The bulletin – issued by the DHS and FBI in late July and made public by Public Intelligence over the weekend – cites unspecified industry statistics claiming that 44 percent of Android users are running the out-of-date Gingerbread version of the operating system. Gingerbread was released in 2011. However, Google monitors the platform version of every Android devices that visits the Google Play store, and the figures they’ve collected over the most recent 14-day period (ending August 1) indicate that 37.9 percent of visitors are running Gingerbread or earlier versions of the mobile operating system.

Regardless of which is the accurate number, both are significant given that Android is the most widely used mobile operating system in the world. In fact, the latest survey from the technology research group Gartner claims that Android’s mobile operating system commanded 79 percent of the mobile market-share in the second quarter of this year. Apple’s iOS had the second biggest share, accounting for just 14.2 percent of that market.

The reason for the warning is that the Gingerbread variety of the Android operating system contains a slew of vulnerabilities fixed in later versions and is therefore vulnerable to numerous threats. The bulletin seems to indicate that federal law enforcement agencies are concerned that employees of local law enforcement and other emergency response departments are exposing critical networks to unnecessary risk by failing to update their personal devices. Corporations have been dealing with this problem for years, as bring-your-own-device policies are the ever-increasing norm at offices around the world.

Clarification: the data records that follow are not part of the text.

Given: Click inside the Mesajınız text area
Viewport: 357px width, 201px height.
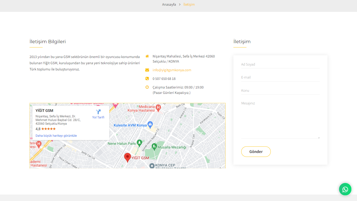Looking at the screenshot, I should [x=280, y=119].
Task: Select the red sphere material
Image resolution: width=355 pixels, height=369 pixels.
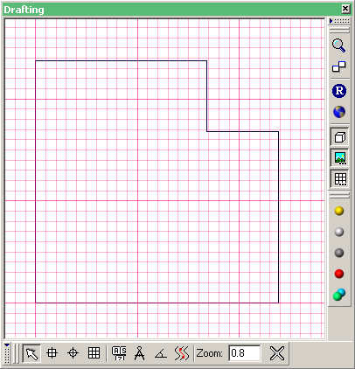Action: pyautogui.click(x=339, y=274)
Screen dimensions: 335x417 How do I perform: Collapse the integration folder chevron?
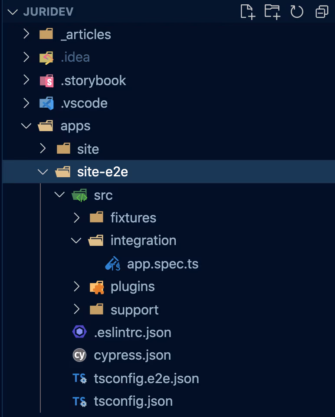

Among the threats, according to the joint DHS-FBI roll call release, are premium-rate SMS Trojans, rootkits, and fake Google Play domains that attackers use to trick users into installing malicious applications. The bulletin urges users to update devices as early and as often as possible, to run an “Android security suite,” and to make sure they only download applications from the official Google Play store and avoid third party market places.

The bulletin contains a pie chart illustrating that the lion’s share of mobile malware threats targeting Android. According to information prepared and provided by the office of Intelligence and Analysis’s Cyber Intelligence Analysis Division, the National Protection and Programs Directorate of the US Computer Readiness Team and the FBI’s Directorate of Intelligence, 79 percent of mobile malware targets Android, 17 percent targets Symbian, 0.7 percent targets iOS, and 0.3 percent targets Windows Mobile and Blackberry respectively. The release does not supply specifics beyond that.